Work to be completed | Go to the line containing "خانه (106, 2406)" in the records below and print it and every following line exactly, on through the line containing "Blog (7, 2464)", then stop.

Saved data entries
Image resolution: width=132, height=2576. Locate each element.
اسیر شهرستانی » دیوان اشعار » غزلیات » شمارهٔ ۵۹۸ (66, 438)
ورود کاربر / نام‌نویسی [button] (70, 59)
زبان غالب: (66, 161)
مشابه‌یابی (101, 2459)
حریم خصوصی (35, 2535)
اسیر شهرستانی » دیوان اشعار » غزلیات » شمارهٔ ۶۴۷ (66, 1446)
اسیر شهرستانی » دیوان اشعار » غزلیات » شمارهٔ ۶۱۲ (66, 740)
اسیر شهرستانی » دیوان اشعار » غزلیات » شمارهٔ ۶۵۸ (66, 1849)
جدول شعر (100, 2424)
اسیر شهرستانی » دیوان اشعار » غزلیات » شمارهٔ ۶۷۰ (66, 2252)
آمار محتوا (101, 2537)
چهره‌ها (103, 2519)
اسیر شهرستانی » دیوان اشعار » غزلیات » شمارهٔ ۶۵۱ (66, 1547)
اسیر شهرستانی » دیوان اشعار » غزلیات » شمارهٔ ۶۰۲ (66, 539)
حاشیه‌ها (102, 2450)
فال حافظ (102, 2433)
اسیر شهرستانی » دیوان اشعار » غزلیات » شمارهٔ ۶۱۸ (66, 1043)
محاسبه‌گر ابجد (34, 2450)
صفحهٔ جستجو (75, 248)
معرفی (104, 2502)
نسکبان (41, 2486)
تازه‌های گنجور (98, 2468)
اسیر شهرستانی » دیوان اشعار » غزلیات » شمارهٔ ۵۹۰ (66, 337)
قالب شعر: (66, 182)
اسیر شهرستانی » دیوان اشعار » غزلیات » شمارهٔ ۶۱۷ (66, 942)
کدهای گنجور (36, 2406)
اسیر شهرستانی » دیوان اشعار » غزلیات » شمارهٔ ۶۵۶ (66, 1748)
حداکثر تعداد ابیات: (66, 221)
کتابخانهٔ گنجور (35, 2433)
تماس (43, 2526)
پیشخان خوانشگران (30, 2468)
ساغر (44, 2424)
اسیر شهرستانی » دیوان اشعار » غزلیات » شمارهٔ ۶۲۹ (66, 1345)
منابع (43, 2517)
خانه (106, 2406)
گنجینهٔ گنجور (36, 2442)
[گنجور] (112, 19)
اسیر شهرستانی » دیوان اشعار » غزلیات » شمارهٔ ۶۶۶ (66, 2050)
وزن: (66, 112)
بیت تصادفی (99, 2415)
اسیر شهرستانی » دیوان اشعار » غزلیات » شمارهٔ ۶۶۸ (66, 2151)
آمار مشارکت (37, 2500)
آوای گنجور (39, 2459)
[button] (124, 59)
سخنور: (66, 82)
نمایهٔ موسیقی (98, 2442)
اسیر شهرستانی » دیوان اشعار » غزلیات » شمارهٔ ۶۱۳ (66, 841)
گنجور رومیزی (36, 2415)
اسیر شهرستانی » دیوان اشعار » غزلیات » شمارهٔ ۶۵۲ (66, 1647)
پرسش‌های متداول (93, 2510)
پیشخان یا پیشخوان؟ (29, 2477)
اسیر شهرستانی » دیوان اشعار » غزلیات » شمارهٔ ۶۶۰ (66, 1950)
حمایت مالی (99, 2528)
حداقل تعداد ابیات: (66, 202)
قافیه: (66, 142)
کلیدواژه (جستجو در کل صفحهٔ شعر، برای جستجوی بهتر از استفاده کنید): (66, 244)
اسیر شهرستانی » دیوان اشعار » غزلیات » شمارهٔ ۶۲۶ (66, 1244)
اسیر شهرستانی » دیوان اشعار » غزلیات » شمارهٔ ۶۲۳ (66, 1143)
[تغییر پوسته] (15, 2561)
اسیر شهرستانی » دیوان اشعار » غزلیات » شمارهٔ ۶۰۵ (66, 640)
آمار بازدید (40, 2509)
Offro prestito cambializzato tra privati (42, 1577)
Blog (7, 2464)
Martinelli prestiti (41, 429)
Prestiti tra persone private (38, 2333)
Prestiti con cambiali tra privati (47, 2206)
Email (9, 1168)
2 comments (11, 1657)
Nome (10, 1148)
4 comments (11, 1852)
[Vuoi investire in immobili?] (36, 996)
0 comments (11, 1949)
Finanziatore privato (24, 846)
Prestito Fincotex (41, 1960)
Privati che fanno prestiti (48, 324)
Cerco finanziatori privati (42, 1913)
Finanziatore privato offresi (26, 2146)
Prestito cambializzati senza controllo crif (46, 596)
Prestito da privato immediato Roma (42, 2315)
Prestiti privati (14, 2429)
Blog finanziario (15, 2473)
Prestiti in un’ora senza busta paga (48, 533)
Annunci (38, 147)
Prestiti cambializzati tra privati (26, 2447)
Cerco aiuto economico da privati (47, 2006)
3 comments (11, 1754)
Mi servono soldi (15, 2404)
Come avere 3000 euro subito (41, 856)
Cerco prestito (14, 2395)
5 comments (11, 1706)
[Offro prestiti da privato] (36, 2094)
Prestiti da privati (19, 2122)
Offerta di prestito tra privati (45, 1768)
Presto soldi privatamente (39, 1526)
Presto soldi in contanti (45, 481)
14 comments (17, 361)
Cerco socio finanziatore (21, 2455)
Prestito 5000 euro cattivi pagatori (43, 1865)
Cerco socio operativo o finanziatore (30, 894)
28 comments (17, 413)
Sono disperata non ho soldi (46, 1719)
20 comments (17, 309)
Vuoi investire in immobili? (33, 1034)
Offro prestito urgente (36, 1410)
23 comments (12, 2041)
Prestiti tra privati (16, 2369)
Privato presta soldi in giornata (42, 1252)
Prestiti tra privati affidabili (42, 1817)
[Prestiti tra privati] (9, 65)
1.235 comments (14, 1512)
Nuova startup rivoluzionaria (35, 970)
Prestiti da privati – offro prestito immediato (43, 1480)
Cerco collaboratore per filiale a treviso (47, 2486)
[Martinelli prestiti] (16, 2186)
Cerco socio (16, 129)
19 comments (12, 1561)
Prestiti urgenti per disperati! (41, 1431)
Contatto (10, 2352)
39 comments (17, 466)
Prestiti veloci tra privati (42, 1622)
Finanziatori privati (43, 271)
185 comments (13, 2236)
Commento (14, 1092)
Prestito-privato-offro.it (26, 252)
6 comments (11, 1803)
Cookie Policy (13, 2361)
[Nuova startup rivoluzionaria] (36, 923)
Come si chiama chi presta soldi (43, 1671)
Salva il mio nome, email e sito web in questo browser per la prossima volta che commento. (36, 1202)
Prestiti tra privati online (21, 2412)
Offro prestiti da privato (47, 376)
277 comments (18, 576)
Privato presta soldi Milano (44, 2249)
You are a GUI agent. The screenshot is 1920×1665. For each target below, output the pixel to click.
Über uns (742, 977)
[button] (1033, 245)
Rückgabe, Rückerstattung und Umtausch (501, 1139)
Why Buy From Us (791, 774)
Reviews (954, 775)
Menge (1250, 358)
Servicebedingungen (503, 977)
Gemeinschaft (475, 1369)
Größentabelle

Answer box |
خانه (106, 2406)
گنجینهٔ گنجور (36, 2442)
[گنجور] (112, 19)
اسیر شهرستانی » دیوان اشعار » غزلیات » شمارهٔ ۶۶۶ (66, 2050)
وزن: (66, 112)
بیت تصادفی (99, 2415)
اسیر شهرستانی » دیوان اشعار » غزلیات » شمارهٔ ۶۶۸ (66, 2151)
آمار مشارکت (37, 2500)
آوای گنجور (39, 2459)
[button] (124, 59)
سخنور: (66, 82)
نمایهٔ موسیقی (98, 2442)
اسیر شهرستانی » دیوان اشعار » غزلیات » شمارهٔ ۶۱۳ (66, 841)
گنجور رومیزی (36, 2415)
اسیر شهرستانی » دیوان اشعار » غزلیات » شمارهٔ ۶۵۲ (66, 1647)
پرسش‌های متداول (93, 2510)
پیشخان یا پیشخوان؟ (29, 2477)
اسیر شهرستانی » دیوان اشعار » غزلیات » شمارهٔ ۶۶۰ (66, 1950)
حمایت مالی (99, 2528)
حداقل تعداد ابیات: (66, 202)
قافیه: (66, 142)
کلیدواژه (جستجو در کل صفحهٔ شعر، برای جستجوی بهتر از استفاده کنید): (66, 244)
اسیر شهرستانی » دیوان اشعار » غزلیات » شمارهٔ ۶۲۶ (66, 1244)
اسیر شهرستانی » دیوان اشعار » غزلیات » شمارهٔ ۶۲۳ (66, 1143)
[تغییر پوسته] (15, 2561)
اسیر شهرستانی » دیوان اشعار » غزلیات » شمارهٔ ۶۰۵ (66, 640)
آمار بازدید (40, 2509)
Offro prestito cambializzato tra privati (42, 1577)
Blog (7, 2464)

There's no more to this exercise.